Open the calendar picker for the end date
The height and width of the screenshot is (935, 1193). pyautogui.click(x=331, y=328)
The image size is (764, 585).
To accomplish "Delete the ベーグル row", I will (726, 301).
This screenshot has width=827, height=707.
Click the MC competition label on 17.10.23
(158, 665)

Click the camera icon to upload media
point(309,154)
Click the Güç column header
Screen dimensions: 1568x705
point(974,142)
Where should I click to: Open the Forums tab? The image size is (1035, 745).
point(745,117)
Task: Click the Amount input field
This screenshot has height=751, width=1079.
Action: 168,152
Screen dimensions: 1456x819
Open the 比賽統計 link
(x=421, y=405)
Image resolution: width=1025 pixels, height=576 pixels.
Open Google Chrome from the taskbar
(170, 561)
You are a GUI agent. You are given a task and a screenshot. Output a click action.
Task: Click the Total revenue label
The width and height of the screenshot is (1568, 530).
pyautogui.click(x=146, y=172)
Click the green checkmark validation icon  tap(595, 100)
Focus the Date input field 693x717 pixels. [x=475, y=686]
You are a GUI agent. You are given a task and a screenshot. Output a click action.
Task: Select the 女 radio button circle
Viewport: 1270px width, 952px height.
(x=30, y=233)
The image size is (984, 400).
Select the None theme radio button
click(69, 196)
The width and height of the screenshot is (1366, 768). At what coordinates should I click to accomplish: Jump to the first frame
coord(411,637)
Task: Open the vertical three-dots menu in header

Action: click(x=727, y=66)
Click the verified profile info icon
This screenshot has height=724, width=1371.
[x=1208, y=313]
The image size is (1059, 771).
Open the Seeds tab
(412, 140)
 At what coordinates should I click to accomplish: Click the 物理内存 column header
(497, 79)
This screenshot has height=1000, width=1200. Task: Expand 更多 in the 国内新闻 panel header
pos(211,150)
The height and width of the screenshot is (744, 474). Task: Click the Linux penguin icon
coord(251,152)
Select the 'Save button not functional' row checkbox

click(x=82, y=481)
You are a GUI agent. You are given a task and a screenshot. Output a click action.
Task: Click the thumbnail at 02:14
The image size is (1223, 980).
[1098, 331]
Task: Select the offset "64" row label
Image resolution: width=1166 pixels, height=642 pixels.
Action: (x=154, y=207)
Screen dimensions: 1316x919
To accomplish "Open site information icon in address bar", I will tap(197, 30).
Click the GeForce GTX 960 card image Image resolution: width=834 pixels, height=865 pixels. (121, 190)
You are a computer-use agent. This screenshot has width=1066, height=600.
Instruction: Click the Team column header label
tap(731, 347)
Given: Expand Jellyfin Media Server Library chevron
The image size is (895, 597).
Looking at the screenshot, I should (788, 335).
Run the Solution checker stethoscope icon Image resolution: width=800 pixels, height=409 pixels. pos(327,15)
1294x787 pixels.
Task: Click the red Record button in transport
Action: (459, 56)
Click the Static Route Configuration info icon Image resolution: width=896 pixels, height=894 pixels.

#####

Where the string "will" shows up in the listing above, copy the line that holds it.

To accomplish "Delete the ベーグル row", I will (726, 301).
To accomplish "Open site information icon in address bar", I will tap(197, 30).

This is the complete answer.